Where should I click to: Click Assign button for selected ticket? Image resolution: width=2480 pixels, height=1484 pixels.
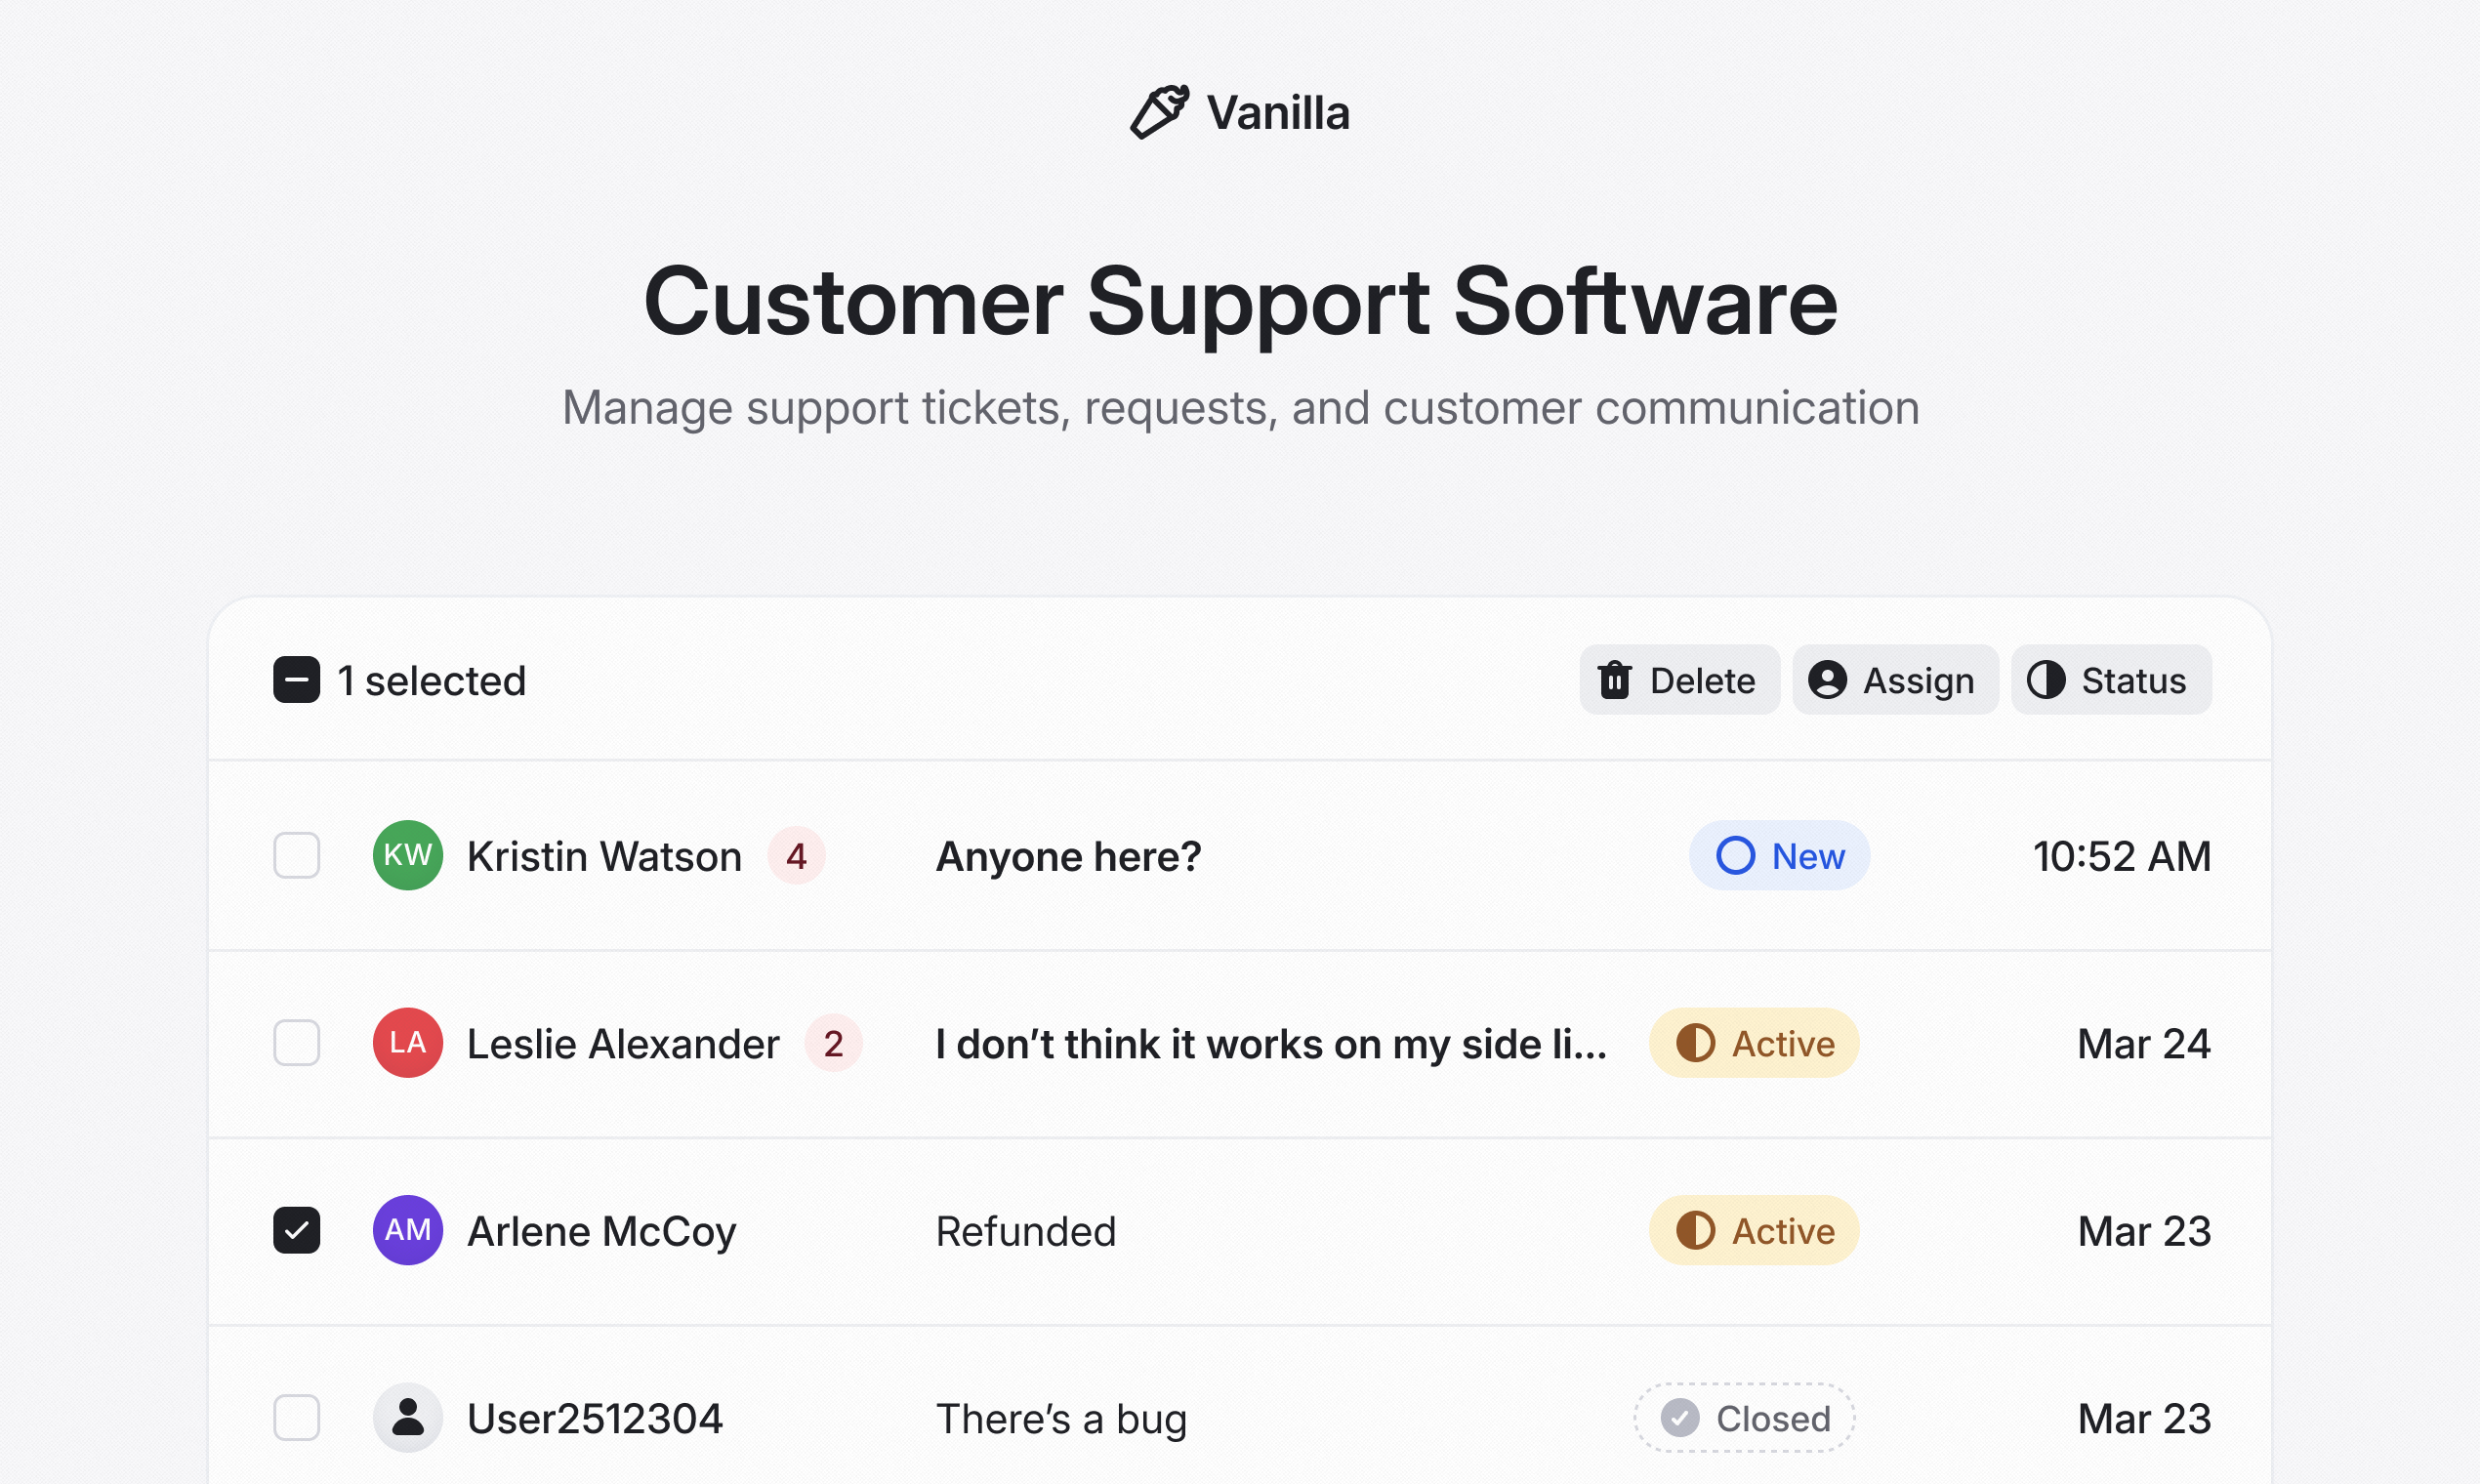[x=1893, y=680]
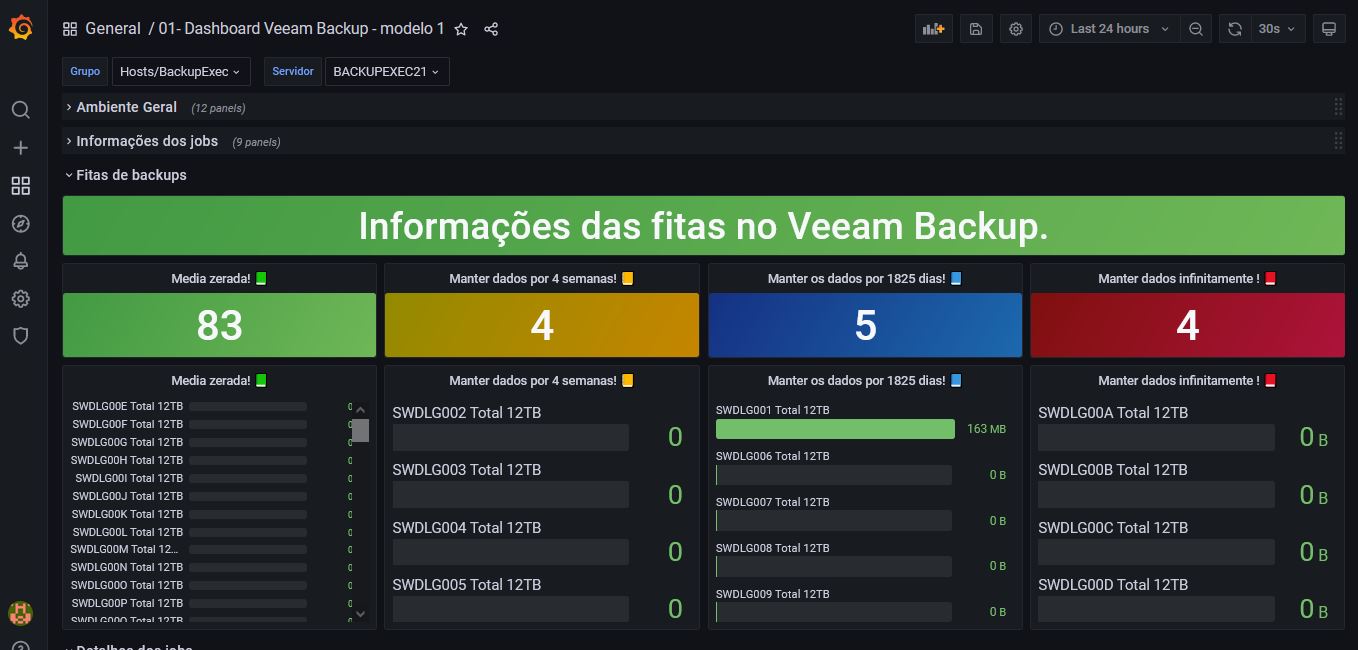Click the Create plus icon in sidebar
Image resolution: width=1358 pixels, height=650 pixels.
tap(20, 148)
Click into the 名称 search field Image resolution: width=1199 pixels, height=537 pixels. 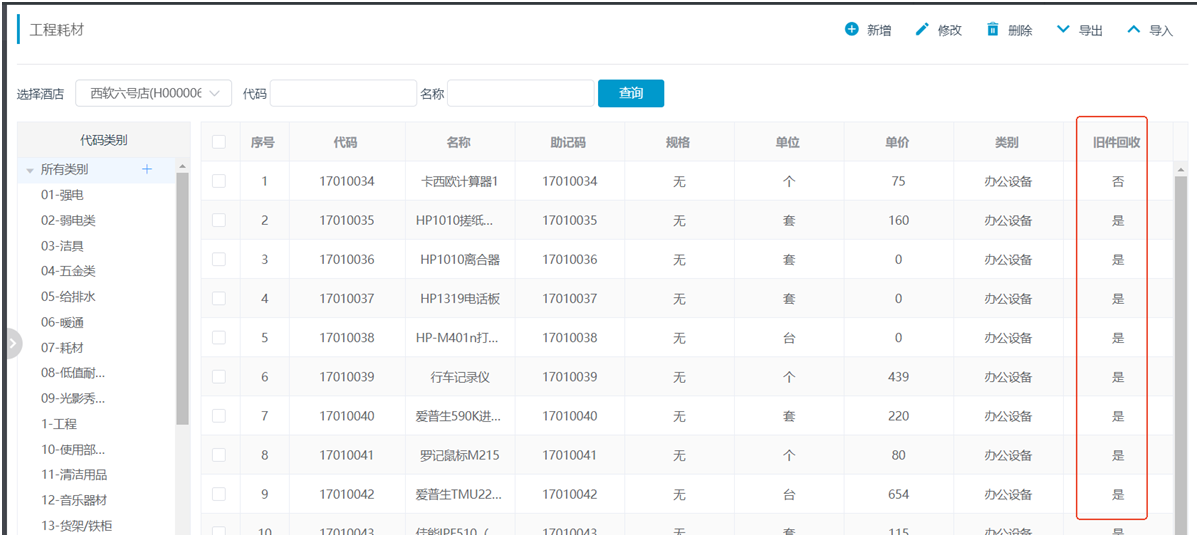coord(520,93)
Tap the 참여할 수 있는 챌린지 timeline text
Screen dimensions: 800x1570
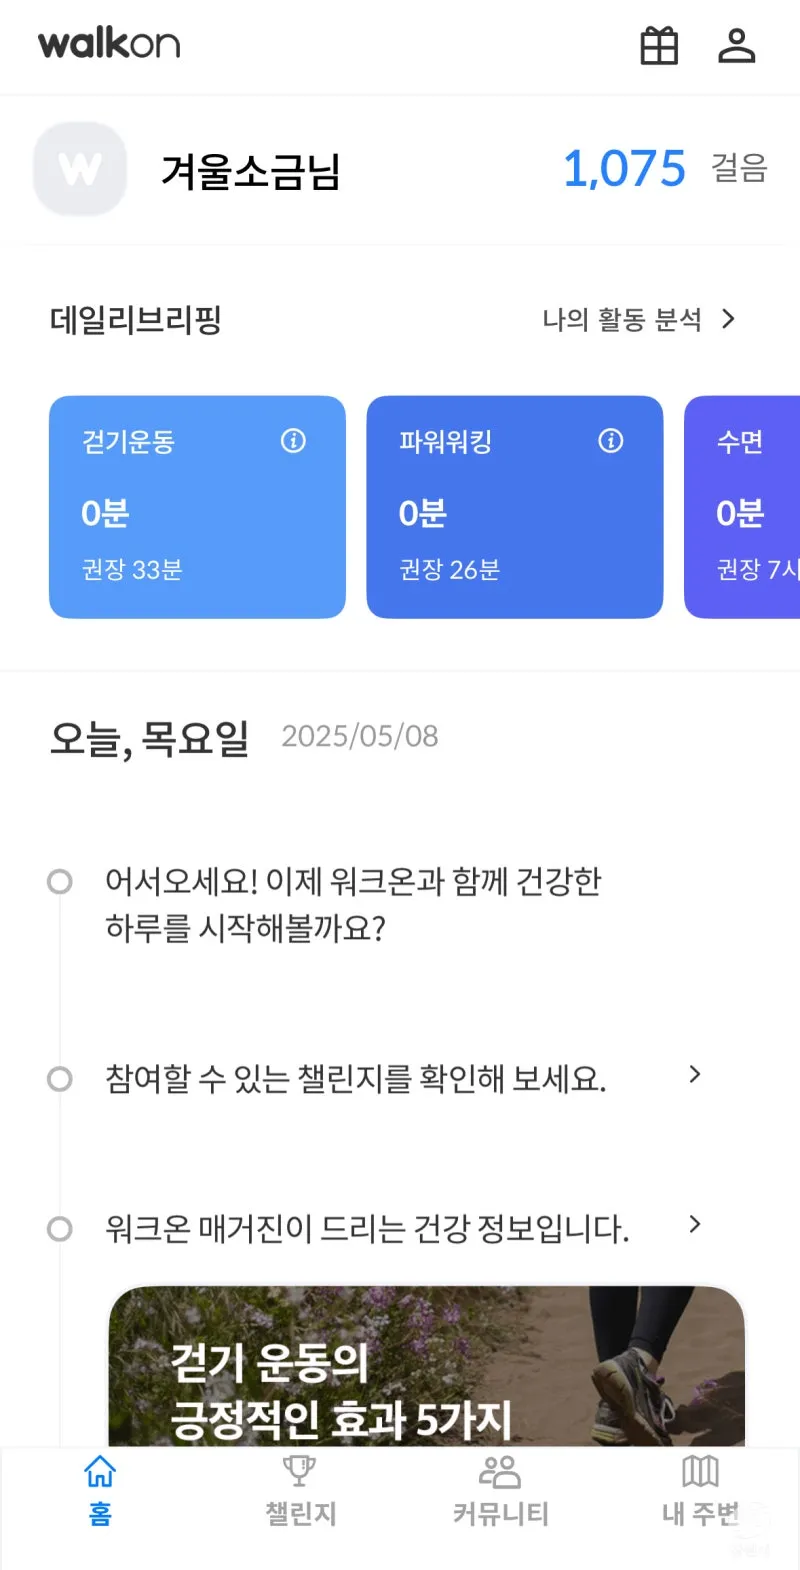pos(355,1080)
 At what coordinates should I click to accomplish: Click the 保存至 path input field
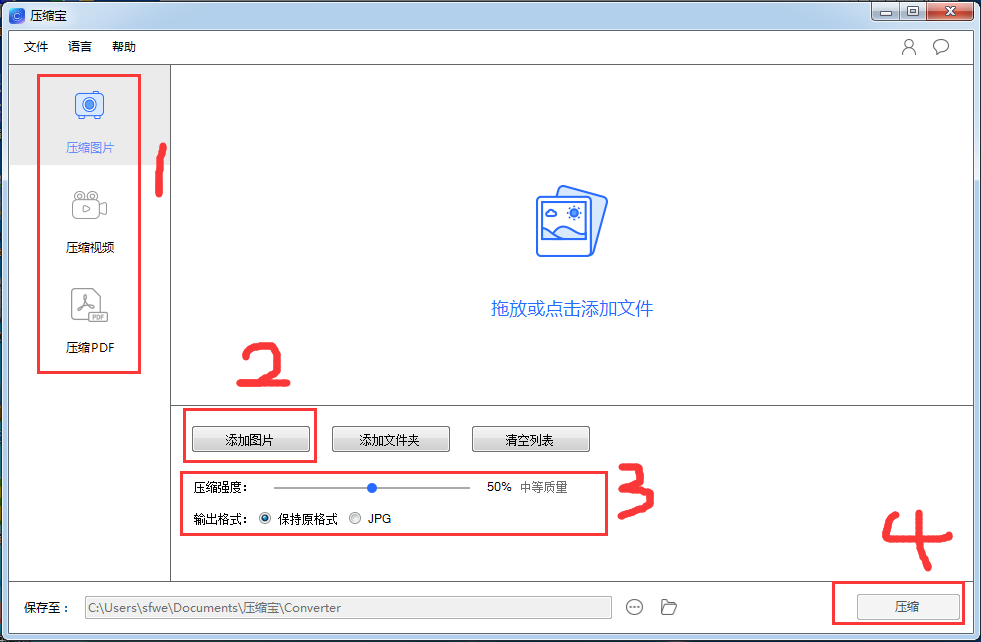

-.-.-

> **Task directions**:
The copy must begin at the line containing "Screen dimensions: 800x1570" and end at the last line of the data above, with every line retyped exactly and no pictures included.

> **Result for this task**:
Screen dimensions: 800x1570
pos(355,1080)
 At what coordinates should I click to accomplish: Click the 保存至 path input field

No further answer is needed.